═════ Extracted text ═════

[postgis-users] Confusion about projections and Spatial Data

Rick Zoolker zoolker at gmail.com
Fri Aug 10 21:00:21 PDT 2007


Thanks for your help.  It's been very very very helpful.
I do have a few followup questions for you or the group.
I guess I understand all of what you said except for your #2 where you
state that all the functions work with lat/long except for distance
calculations.  As far as I can tell any perimeter calculation as well
as area calculations will almost certainly be wrong when dealing with
lat/long coordinates.  Also, polygon operations (e.g. intersection,
union, etc) will certainly be wrong if they cross any "boundaries"
(i.e. +/- 180 deg).  I'd have to think about if they actually return
the correct result when you don't cross boundaries, but I'm thinking
that the fact that each degree of longitude is not a consistent length
(i.e. it varies by latitude), plus the fact that projected straight
lines become curves will mess things up in these operations.  You all
probably know this off the top of your heads, or perhaps the
distortions are not really enough that I should be concerned about
them.?

═════

▶ **Problem set**
[A] Say whether each statement agrees with the post on projections, answering yes or no and quoting the words of the post that decide it. (i) The writer expects area calculations to be almost certainly wrong with lat/long coordinates. (ii) The writer states that a degree of longitude has the same length at every latitude. (iii) The writer has already worked out whether polygon operations return the correct result when no boundary is crossed.
[B] Rewrite the passage of the post on projections starting with "Rick Zoolker zoolker" and going on through "or the group.", swapping "group" for "list".

═════ Extracted records ═════

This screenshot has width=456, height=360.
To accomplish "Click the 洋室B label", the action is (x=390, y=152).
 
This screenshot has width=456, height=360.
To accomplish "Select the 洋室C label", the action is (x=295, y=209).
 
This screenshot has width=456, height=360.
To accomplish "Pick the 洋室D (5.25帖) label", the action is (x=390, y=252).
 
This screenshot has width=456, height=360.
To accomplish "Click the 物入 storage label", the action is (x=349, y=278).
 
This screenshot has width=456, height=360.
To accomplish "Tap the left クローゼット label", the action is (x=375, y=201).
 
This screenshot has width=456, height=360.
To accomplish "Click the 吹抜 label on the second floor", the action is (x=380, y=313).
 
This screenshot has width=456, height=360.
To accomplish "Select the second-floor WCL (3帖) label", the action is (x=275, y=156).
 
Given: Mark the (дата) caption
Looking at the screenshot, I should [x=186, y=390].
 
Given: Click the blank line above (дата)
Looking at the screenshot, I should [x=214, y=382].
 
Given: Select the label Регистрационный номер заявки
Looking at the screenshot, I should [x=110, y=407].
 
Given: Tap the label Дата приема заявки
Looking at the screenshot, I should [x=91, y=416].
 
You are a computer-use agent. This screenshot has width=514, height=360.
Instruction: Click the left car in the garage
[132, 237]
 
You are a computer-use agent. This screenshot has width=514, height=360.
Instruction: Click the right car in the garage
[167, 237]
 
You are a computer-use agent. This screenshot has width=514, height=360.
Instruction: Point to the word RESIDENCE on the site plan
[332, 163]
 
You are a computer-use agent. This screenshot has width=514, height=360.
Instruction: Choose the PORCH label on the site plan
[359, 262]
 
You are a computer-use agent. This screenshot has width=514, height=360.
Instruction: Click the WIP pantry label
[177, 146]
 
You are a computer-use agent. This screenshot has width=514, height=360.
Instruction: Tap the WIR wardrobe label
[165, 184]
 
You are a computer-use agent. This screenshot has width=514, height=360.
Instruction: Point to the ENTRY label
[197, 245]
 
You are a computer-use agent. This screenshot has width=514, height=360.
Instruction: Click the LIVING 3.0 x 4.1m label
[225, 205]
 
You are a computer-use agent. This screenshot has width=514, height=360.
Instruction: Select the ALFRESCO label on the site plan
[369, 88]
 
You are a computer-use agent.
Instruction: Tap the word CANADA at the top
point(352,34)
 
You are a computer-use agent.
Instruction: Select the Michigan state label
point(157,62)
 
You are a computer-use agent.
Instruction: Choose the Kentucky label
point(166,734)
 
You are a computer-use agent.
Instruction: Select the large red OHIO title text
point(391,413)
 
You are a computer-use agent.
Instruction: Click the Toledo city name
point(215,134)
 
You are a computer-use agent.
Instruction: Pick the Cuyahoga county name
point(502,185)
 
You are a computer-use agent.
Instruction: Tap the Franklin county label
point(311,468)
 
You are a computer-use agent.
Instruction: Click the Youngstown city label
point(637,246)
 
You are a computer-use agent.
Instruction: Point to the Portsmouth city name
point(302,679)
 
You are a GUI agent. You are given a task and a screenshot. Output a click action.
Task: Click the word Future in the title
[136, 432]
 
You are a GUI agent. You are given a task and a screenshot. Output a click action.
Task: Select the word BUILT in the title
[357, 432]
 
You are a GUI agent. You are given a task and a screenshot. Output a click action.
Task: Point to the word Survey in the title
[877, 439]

═════

▶ **Correct answers**
[A]
(i) Yes: "area calculations will almost certainly be wrong when dealing with lat/long coordinates"
(ii) No: "each degree of longitude is not a consistent length (i.e. it varies by latitude)"
(iii) No: "I'd have to think about if they actually return the correct result when you don't cross boundaries"

[B]
Rick Zoolker zoolker at gmail.com
Fri Aug 10 21:00:21 PDT 2007


Thanks for your help.  It's been very very very helpful.
I do have a few followup questions for you or the list.